A recent spate of information-stealing malware has targeted a little-known Google Chrome API endpoint to gain prolonged access to users’ Google accounts. Dubbed the “MultiLogin” API, this interface is intended to help synchronize logins across Google services. However, lax access controls have left it ripe for abuse by cybercriminals.
At least six major malware operations since late November have incorporated the technique, including notorious info-stealers Lumma, Rhadamanthys, Stealc, Medusa, RisePro, and Whitesnake. By stealing special “Refresh tokens” in addition to authentication cookies, this malware can continually generate new working login cookies long after old ones expire. That gives threat actors an indefinite window to access compromised accounts.
The refresh tokens link to the MultiLogin API, which accepts account IDs and auth tokens to sync logins. While details remain scarce, references in Google’s open source code confirm its existence. Researchers believe cybercriminal malware is now using stolen tokens to improperly invoke the API and rotate out expired credentials for fresh ones.
As long as a user hasn’t explicitly logged out of Chrome or revoked account sessions, the stolen tokens still work. And most malware victims remain unaware of the intrusion until serious account abuse occurs. For example, stolen Orange España telecom credentials were used to tamper with infrastructure, causing nationwide Internet outages. By then, the damage was already done.
While Google says it has proactively secured known compromised accounts, the company still considers this just standard malware behavior rather than an API vulnerability. Google maintains that affected users need only log out all browser sessions or revoke account access to thwart the attacks.
But that glosses over how the API loophole enables prolonged account access compared to plain cookie theft. It also ignores the fact that most victims discover the intrusion too late. Google could mitigate this by adding MultiLogin API restrictions, yet seems unwilling to do so.
That leaves users and security teams without good recourse once Refresh tokens are stolen. To make matters worse, the simplicity of the technique means adoption by malware kits will likely accelerate.
Google argues that users should turn on Enhanced Safe Browsing protection and continually purge any malware. But individuals have limited tools to detect sophisticated info-stealers, whereas Google could address the problem at its source.

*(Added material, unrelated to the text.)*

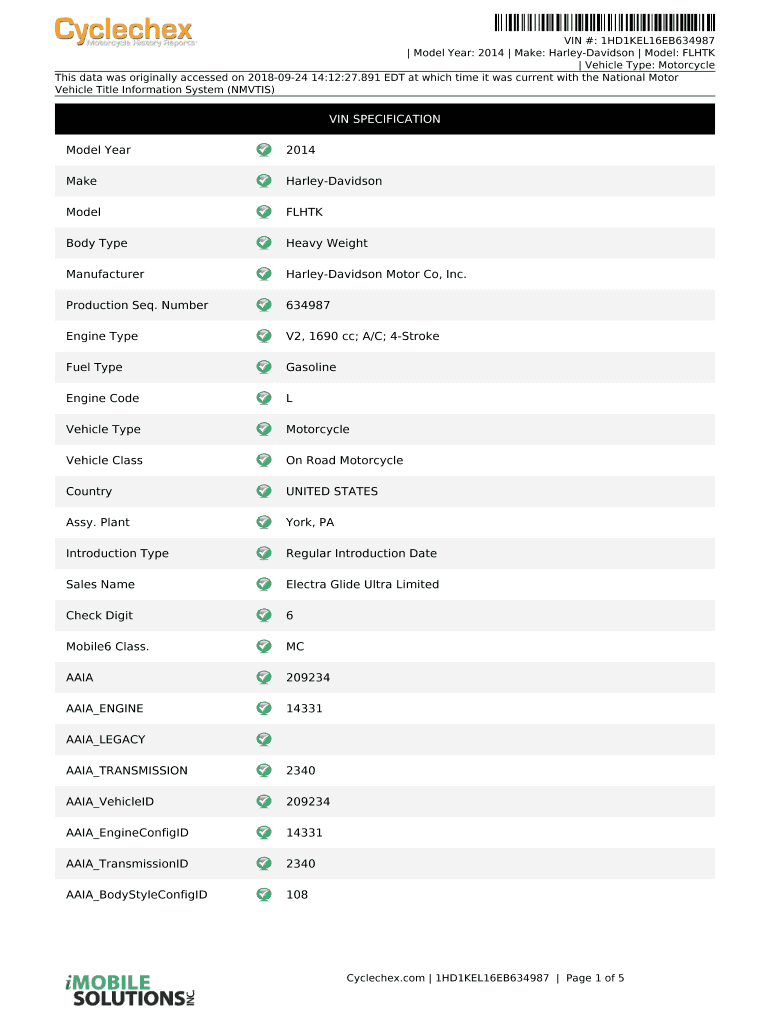Click the Cyclechex.com footer text
Viewport: 770px width, 1024px height.
385,978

Until then, all organizations should brace for potential exploitation by educating employees on this emerging threat. Protecting privileged accounts with stronger authentication methods is also advisable where feasible.
Because Google’s stance greenlights open season for malware operations to incorporate the technique, expect Refresh token theft to undermine account security well into 2024 and beyond. This elevates the urgency for users and businesses to implement other mitigating controls before the next big outbreak. For widespread threats like ransomware, the damaging potential is too great to ignore.